===== Data listing
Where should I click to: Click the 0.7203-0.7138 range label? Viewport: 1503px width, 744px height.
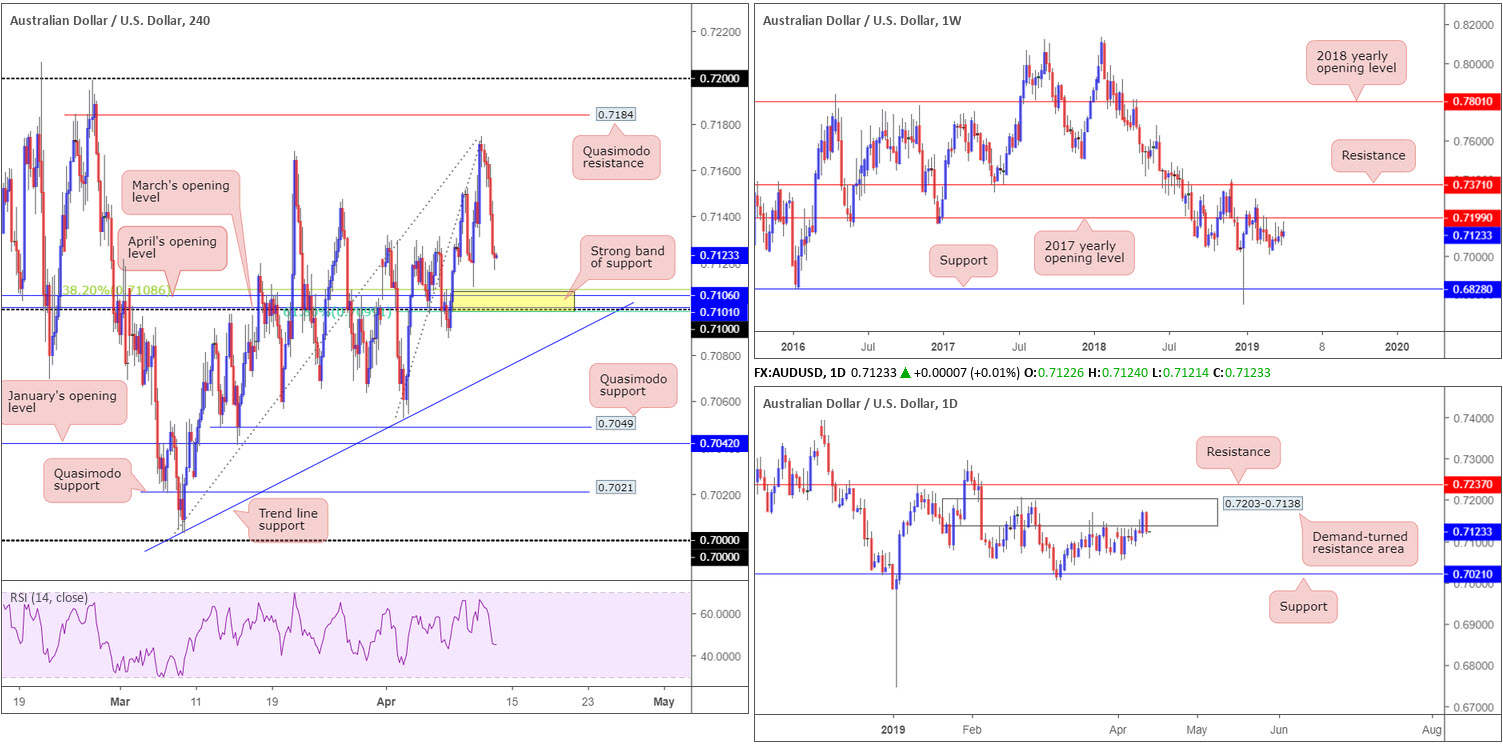click(x=1260, y=501)
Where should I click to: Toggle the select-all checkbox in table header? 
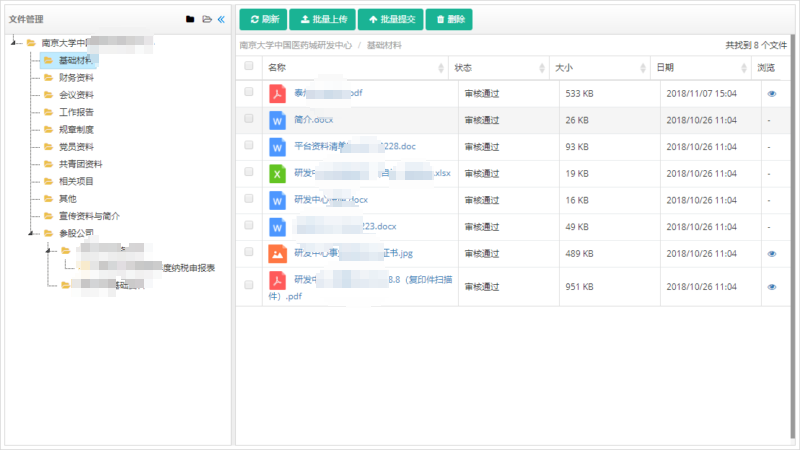tap(249, 67)
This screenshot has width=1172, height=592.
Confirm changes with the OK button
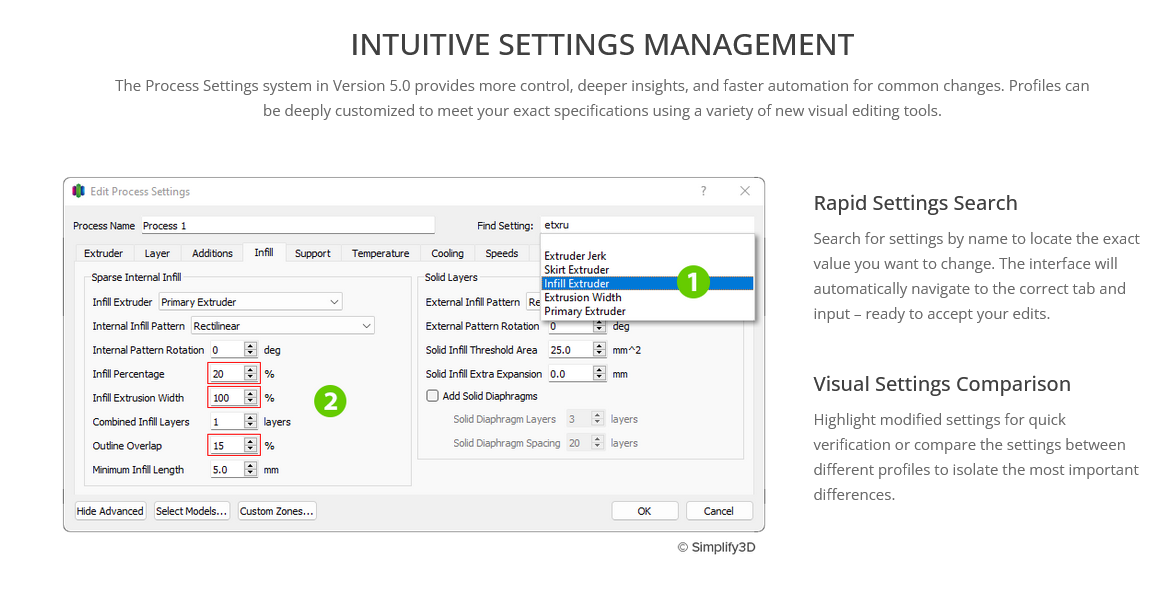coord(644,511)
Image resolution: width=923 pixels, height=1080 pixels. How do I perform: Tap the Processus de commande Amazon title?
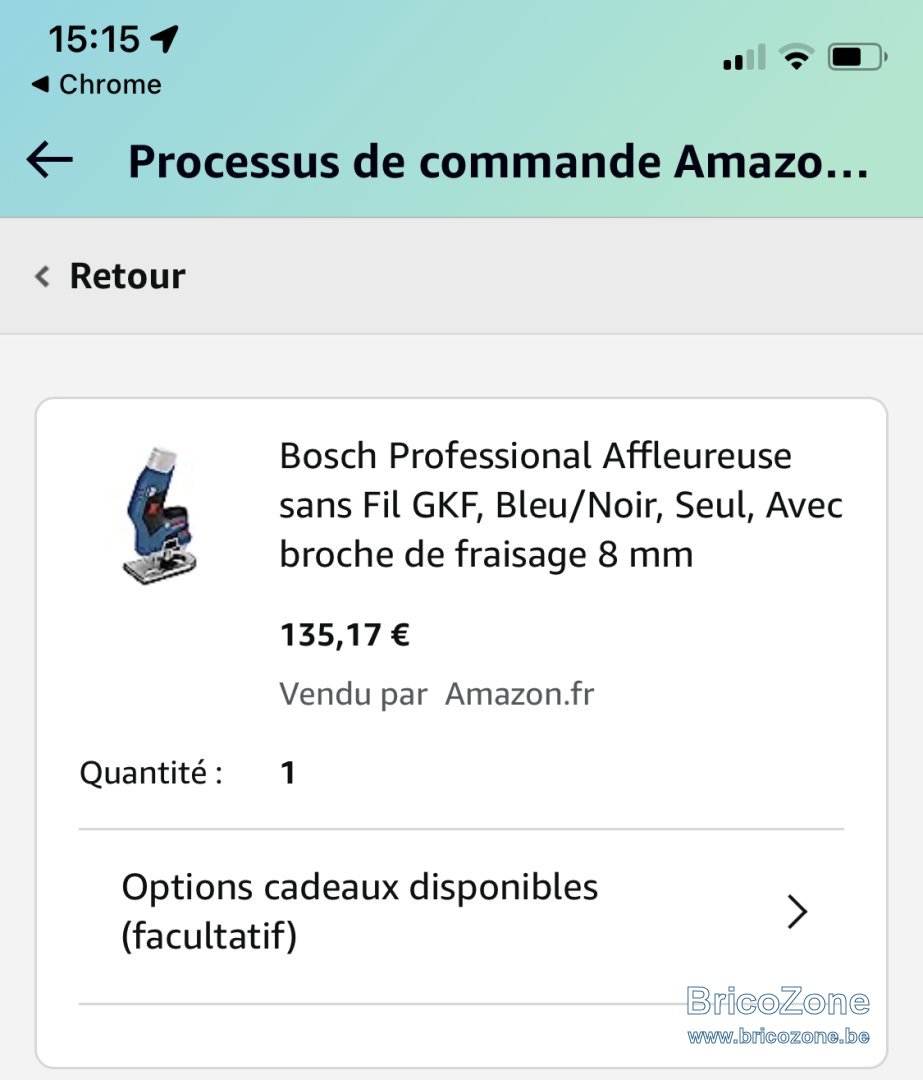[498, 162]
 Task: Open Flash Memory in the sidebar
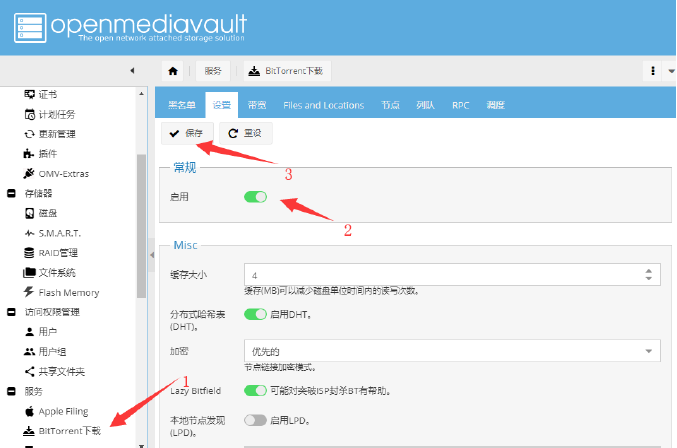point(67,293)
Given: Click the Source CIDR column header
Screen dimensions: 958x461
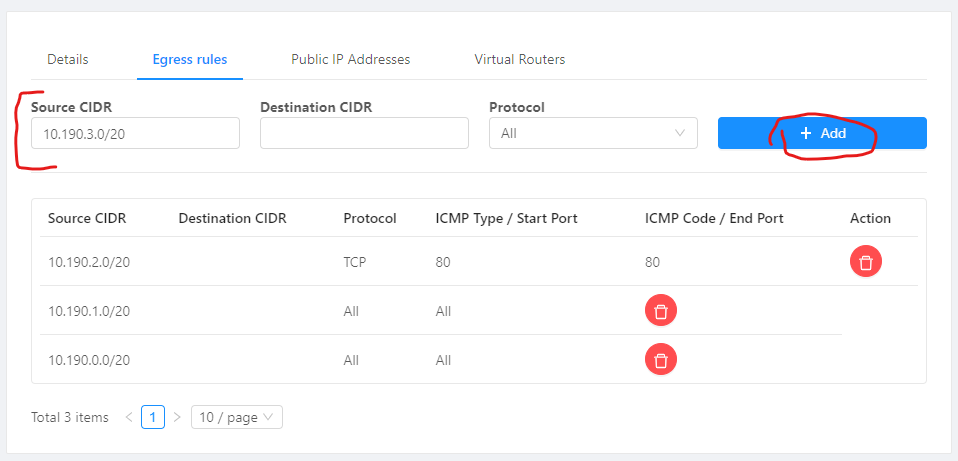Looking at the screenshot, I should point(87,218).

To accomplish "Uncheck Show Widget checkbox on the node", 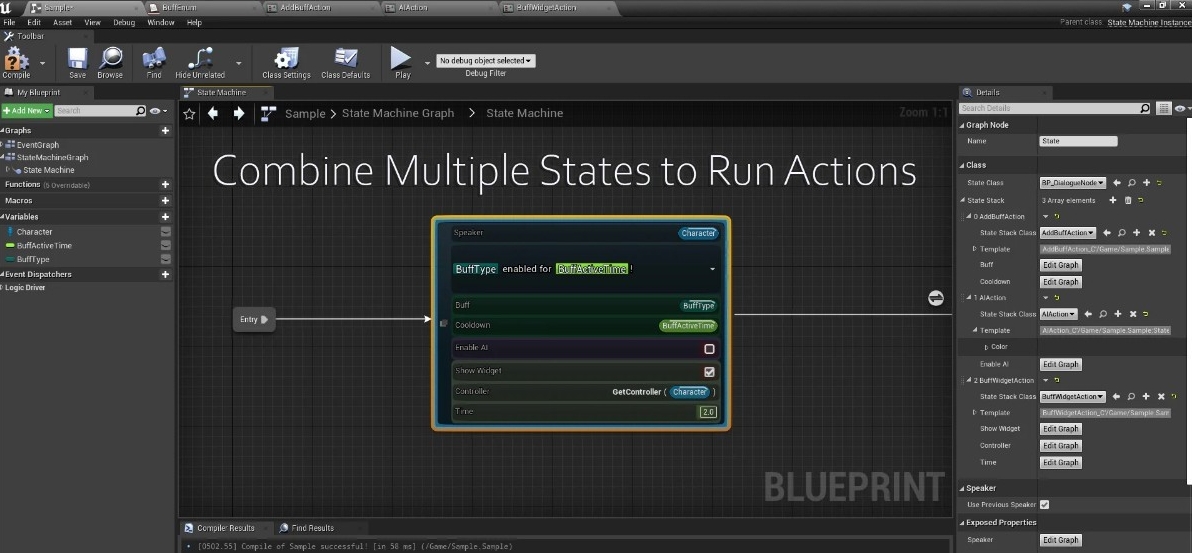I will [x=709, y=372].
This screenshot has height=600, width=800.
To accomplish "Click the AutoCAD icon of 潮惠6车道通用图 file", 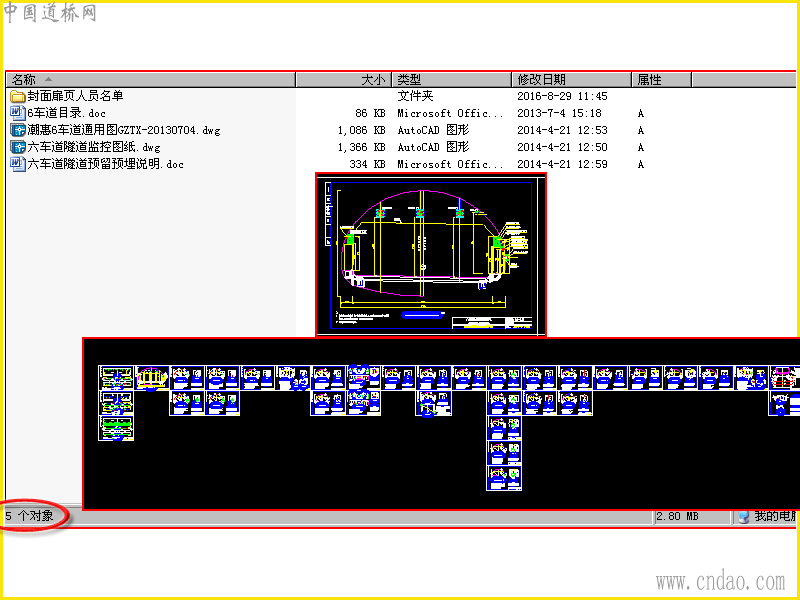I will [x=18, y=130].
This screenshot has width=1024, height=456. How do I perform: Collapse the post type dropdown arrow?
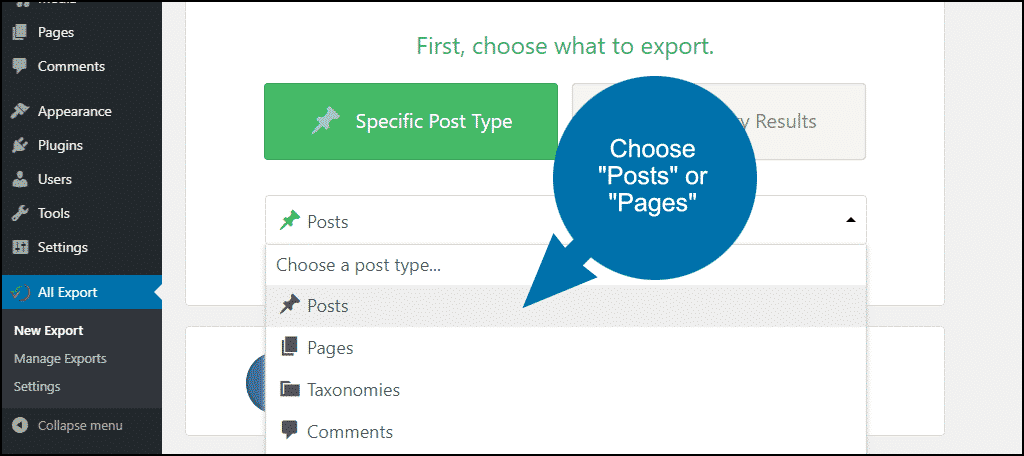850,221
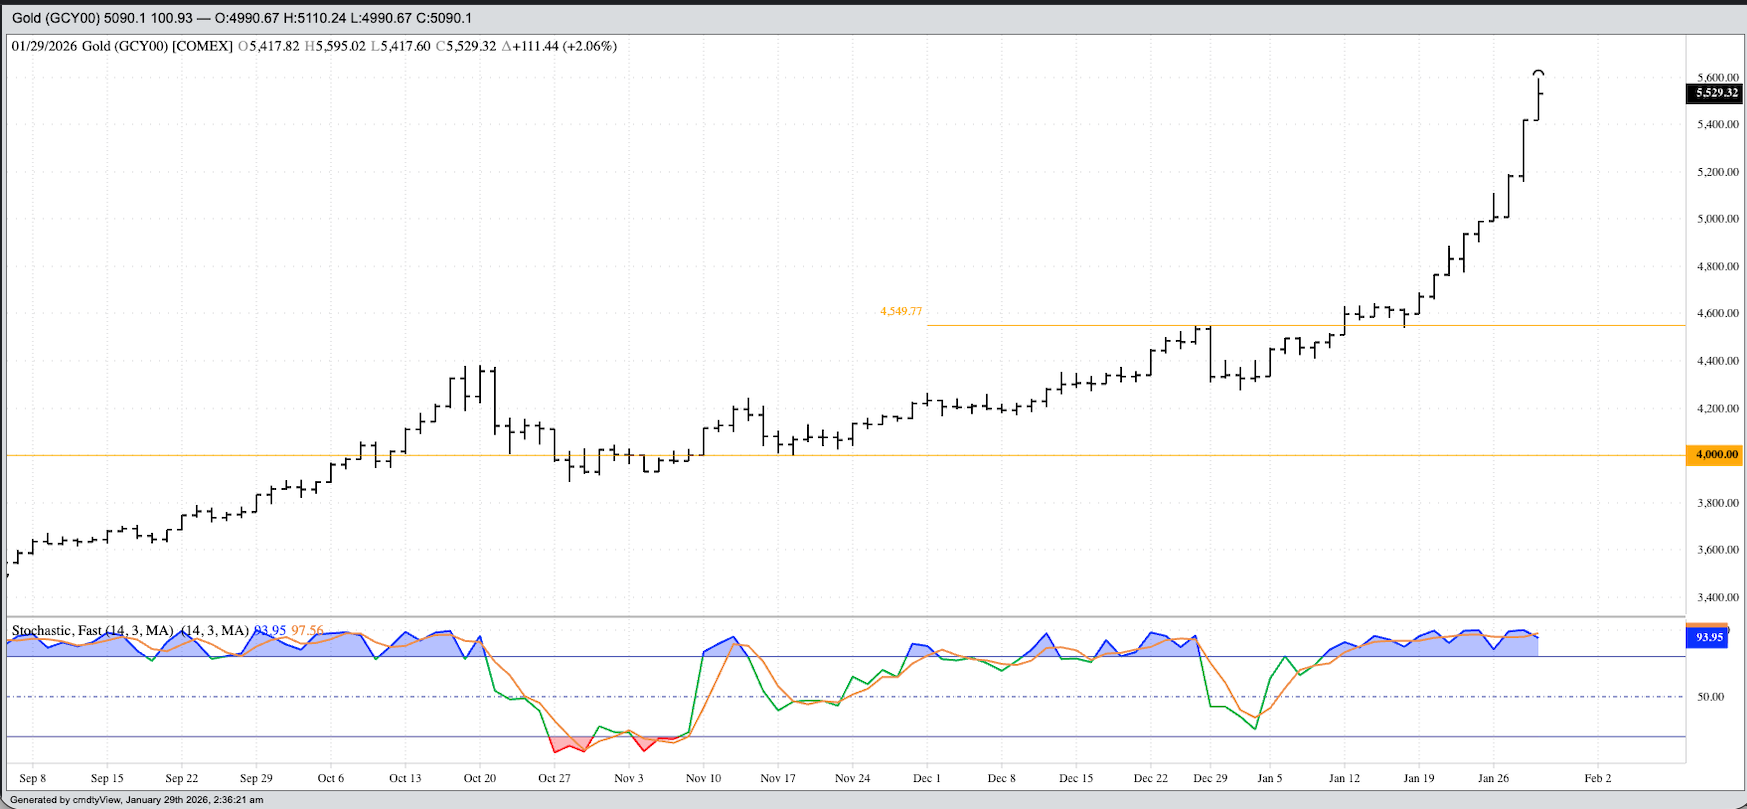This screenshot has width=1747, height=809.
Task: Click the 50.00 stochastic midline label
Action: 1710,697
==========
* **What you are asked to do**: Please transcribe, word for word, every line from the one containing "This screenshot has width=1024, height=456." through the last line of the records, both included, and leave the pictures out.

* **Exercise output**:
This screenshot has width=1024, height=456. How do I perform: Collapse the post type dropdown arrow?
850,221
This screenshot has width=1747, height=809.
Task: Click the 50.00 stochastic midline label
Action: 1710,697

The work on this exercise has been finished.